There are two classifications of water in wood, free water and cell water, as shown in Fig. 3-3. Free water is the water that flows up and down the tree carrying nutrients. Cell water is water trapped within the walls of the wood cells’ structure and is part of the structure of the tree. Aircraft woods are kiln-dried to remove all the free water and a portion of the cell water, so the resulting moisture content is between 8 and 12 percent. A moisture content above or below this range is not considered acceptable.

Kiln-dried wood is dried by placing the boards of fresh-cut wood in a precisely controlled oven and raising the temperature to a specified level for a specified period of time. Not only does this process reduce the moisture content to the desired level, but it also kills the insects and decay-producing organisms that may have infected the wood.

The specific gravity of aircraft woods should be from 0.34 to 0.40, depending upon the type of wood. Aircraft spruce should have a specific gravity of approximately 0.36.

The grain structure of the wood must be examined to determine if the wood has been properly cut, if the grain lines are sufficiently straight, and if there is a minimum number of annual rings per inch.

The way a board is cut is important, because this affects the strength of the piece of wood and the shrinkage characteristics of the wood. Ideally, aircraft solid wood should be cut so that the annual rings are parallel to the narrow dimension of the board. This is known as quarter-sawed, or edge-sawed, wood and is illustrated in Fig. 3-4. For practical purposes, a board is considered to be quarter-sawed if the annual rings are at an angle no greater than 45° to the narrow dimension.

The slope of a grain line is determined by looking at the side of a board and noting the angle that the grain line makes with the edge of the board. Ideally, the grain lines will be parallel to the edge of the board, but a deviation or slope of 1:15 is allowed. This means that a grain line starting at the edge of the board may not move more than 1 in [2.54 cm] from the edge of the board when it is 15 in [38.1 cm] from the starting point, as shown in Fig. 3-5.

The number of annual rings per inch, or grain count, is another criterion that must be checked for aircraft-quality wood. The grain count is taken by counting the number of grain lines (annual rings) per inch on the sample. This is best done by looking at the end of a board and measuring a 1-in [2.54-cm] line perpendicular to the annual rings. The minimum grain count for most softwoods is six rings per inch [2.54 cm], with the exception of Port Orford white cedar and Douglas fir, which must have a minimum of eight rings per inch [2.54 cm].
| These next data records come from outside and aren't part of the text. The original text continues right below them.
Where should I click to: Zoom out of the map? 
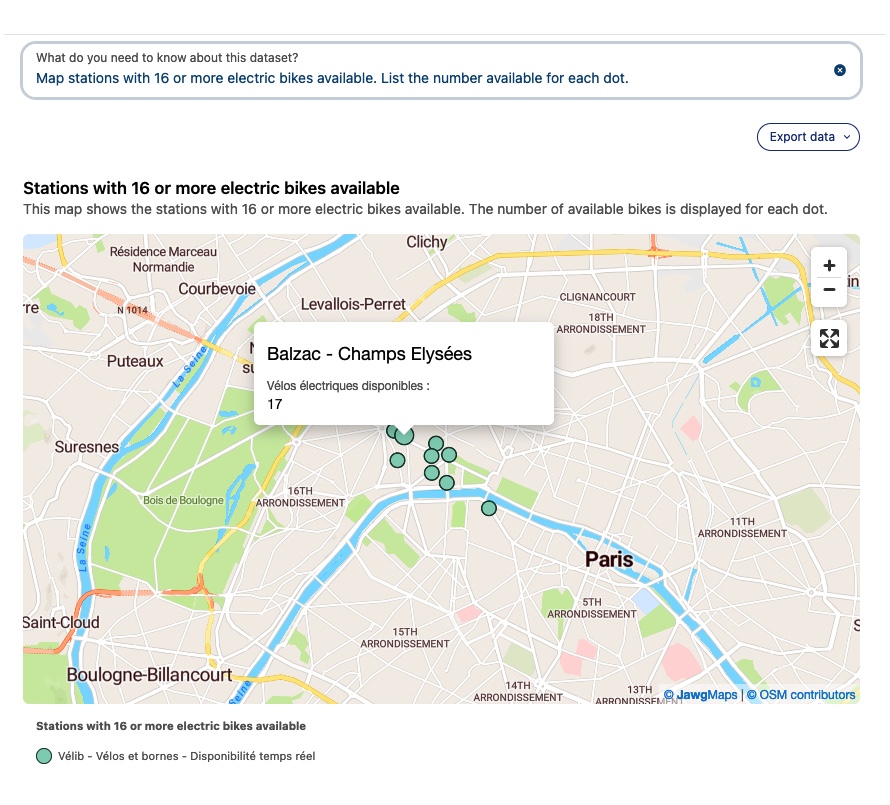coord(828,290)
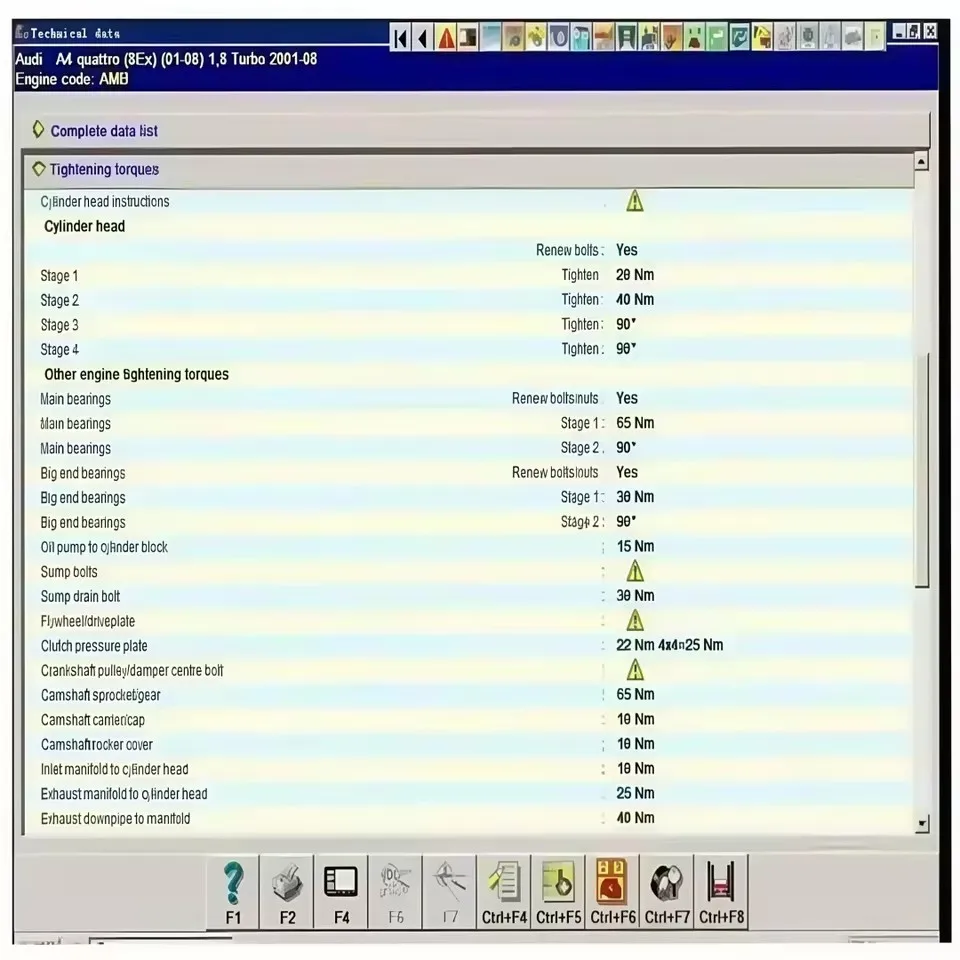The image size is (960, 960).
Task: Click the warning triangle beside Cylinder head instructions
Action: point(635,201)
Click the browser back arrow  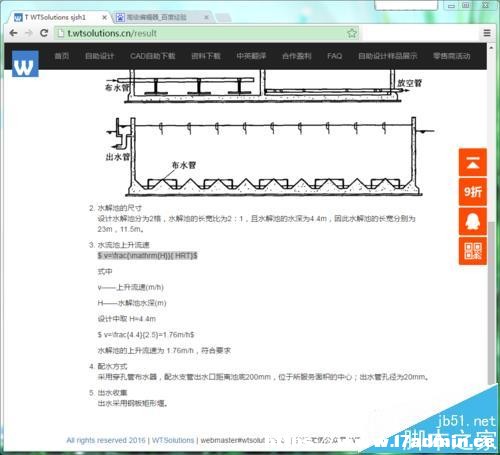[13, 33]
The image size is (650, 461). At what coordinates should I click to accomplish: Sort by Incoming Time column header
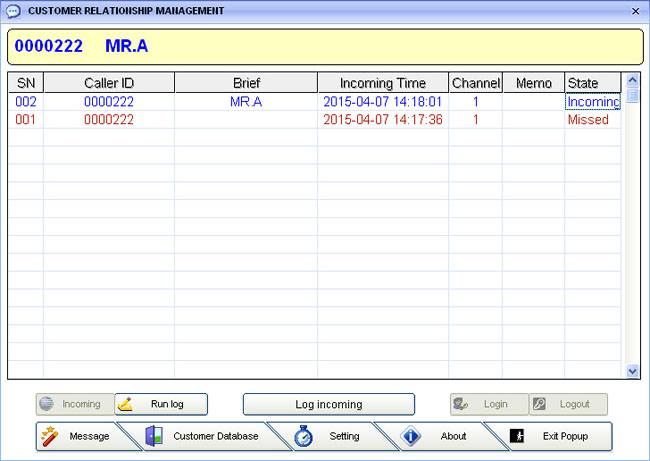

When evaluating wood, the following defects are not acceptable: checks, shakes, splits, decay, compression wood, compression failure, and spike knots. Defects that might be acceptable, depending on their size, location, and condition, are hard knots, pin knot clusters, mineral streaks, and irregularities in grain direction. Evaluation criteria for these defects are given in Table 3-1.

Specifications for aircraft woods as given in Federal Aviation Advisory Circular (AC) 43.13-lB provide that certain minor defects, such as small solid knots and wavy grain, may be permitted if such defects do not cause any appreciable weakening of the part in which they appear. As a practical rule, aircraft technicians should not use any wood about which they have doubts. The safe policy is to use wood that is straight-grained, free from cracks, knots, or any other possible defect, and guaranteed as aircraft-quality.

The layers of plywood are bonded with special adhesive of the synthetic resin type such as phenol formaldehyde adhesive. Flat aircraft plywood is usually assembled with a thermosetting (hardened by heat) adhesive in a large, heated hydraulic press. It must be emphasized that aircraft plywood is of much higher quality than commercial grades. Every layer of wood in a sheet of aircraft plywood must be of excellent quality to provide for uniform strength throughout.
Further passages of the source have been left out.